Third party software matching services
- Pro: using a third party matching service, which offers recommendations of software to businesses, provides a quick and accurate match for your needs
- Con: some services have costs or obligations
Best practice: when talking to someone from the service, verify that you can choose the number of product referrals and ask specifically how recommendations are determined.

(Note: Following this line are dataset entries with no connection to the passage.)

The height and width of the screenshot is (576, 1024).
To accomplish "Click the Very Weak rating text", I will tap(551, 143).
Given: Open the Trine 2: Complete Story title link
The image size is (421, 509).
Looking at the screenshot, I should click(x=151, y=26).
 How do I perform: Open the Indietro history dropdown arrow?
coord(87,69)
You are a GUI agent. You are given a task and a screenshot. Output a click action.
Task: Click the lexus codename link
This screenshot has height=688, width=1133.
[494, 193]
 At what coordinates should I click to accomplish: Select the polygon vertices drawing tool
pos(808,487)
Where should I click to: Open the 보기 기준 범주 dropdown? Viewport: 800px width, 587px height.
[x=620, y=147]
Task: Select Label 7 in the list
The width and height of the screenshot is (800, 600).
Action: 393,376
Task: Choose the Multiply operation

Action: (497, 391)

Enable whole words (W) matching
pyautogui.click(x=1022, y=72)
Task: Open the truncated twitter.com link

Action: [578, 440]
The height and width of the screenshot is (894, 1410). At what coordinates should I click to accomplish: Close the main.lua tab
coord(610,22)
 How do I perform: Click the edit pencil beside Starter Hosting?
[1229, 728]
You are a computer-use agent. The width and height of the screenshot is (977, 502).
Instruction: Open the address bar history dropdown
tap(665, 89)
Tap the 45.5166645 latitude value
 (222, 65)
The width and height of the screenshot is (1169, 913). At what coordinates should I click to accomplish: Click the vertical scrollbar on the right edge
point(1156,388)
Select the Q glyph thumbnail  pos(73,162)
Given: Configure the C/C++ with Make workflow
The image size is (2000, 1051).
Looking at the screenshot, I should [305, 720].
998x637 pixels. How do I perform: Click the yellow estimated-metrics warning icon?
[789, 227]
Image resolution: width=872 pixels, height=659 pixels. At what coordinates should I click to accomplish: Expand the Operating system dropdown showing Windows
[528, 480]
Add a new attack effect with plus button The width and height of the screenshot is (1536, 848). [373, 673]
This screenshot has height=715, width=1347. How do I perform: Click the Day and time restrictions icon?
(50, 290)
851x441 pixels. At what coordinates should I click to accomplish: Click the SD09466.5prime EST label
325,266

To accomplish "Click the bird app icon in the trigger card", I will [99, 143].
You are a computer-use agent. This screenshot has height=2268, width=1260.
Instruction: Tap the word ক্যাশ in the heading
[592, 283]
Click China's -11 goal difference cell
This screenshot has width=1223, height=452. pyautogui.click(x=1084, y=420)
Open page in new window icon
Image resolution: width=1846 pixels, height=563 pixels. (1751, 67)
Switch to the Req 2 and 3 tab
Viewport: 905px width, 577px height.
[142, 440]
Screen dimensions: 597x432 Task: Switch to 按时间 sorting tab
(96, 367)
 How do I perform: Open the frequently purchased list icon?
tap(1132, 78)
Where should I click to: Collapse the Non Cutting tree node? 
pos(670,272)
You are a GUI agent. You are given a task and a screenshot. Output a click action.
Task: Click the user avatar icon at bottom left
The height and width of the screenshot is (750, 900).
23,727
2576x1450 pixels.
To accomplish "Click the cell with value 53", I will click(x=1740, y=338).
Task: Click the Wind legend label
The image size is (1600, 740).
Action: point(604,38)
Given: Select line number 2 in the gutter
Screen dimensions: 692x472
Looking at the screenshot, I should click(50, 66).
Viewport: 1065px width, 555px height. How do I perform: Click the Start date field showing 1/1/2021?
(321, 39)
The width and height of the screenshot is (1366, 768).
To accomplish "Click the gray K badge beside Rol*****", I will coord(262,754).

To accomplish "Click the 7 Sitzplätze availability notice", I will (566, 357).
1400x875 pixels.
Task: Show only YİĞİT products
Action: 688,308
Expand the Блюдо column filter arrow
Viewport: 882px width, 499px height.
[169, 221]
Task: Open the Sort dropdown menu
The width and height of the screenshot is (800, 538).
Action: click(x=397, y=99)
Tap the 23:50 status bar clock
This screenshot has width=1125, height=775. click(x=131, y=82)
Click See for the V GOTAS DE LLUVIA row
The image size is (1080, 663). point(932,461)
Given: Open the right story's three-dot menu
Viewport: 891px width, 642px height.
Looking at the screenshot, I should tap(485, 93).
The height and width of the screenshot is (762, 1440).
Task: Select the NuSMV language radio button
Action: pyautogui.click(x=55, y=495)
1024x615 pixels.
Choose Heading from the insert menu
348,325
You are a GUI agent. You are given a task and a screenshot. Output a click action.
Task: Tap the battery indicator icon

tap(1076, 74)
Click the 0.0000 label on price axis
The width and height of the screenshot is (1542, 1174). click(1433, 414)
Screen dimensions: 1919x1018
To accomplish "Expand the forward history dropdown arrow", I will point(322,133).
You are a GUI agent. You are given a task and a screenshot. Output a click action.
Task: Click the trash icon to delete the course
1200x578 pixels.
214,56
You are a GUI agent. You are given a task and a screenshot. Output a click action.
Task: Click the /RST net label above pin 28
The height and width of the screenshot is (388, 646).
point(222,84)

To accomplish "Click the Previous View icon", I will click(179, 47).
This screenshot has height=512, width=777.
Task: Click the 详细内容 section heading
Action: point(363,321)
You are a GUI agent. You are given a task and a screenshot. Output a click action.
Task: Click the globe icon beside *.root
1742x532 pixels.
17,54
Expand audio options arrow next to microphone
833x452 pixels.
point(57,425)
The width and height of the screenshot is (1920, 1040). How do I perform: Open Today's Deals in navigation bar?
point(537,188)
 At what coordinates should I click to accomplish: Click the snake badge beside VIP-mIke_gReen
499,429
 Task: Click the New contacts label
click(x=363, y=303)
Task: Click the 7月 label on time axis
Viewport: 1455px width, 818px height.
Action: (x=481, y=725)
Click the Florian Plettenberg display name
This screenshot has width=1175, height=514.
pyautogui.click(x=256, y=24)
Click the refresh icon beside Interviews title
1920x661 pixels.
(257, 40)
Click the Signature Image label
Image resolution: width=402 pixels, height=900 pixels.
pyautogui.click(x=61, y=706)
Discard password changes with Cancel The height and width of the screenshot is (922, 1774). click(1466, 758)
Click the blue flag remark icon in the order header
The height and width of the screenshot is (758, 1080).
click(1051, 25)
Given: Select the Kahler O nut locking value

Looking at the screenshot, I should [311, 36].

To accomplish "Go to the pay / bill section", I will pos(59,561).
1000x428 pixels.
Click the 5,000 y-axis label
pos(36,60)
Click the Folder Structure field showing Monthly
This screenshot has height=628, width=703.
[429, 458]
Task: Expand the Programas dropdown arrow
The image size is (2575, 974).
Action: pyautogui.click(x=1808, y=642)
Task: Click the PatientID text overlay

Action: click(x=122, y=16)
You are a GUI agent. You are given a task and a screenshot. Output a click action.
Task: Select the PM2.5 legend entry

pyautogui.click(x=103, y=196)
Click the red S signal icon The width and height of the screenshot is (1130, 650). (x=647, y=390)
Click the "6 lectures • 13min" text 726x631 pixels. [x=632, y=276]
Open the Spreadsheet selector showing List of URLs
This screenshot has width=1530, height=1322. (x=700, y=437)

Step 3: evaluate your choices
Evaluate your choices by asking each potential software provider how their program meets your needs. This should immediately disqualify a number of options. Once you’ve narrowed your pool down to 2-3 choices, you should then:
- Demo the software before investing or signing any contracts
- Use social media and online forums to find product reviews, if you haven’t already
Step 4: make a cost-conscious decision
This means you should be conscious of all the costs, rather than just the purchase price. Potential software costs to consider include:
- Version updates
With many software solutions, especially SaaS or “software as a service” choices, these costs are bundled together. Cost savings need to be considered, as well. In order to do a simple ROI calculation on each software option’s specific value proposition, consider the following:
Follow these 4 steps, and you’ll be able to select the product that is right for your business. What do you look for in an accounting software? Tell us in the comments below.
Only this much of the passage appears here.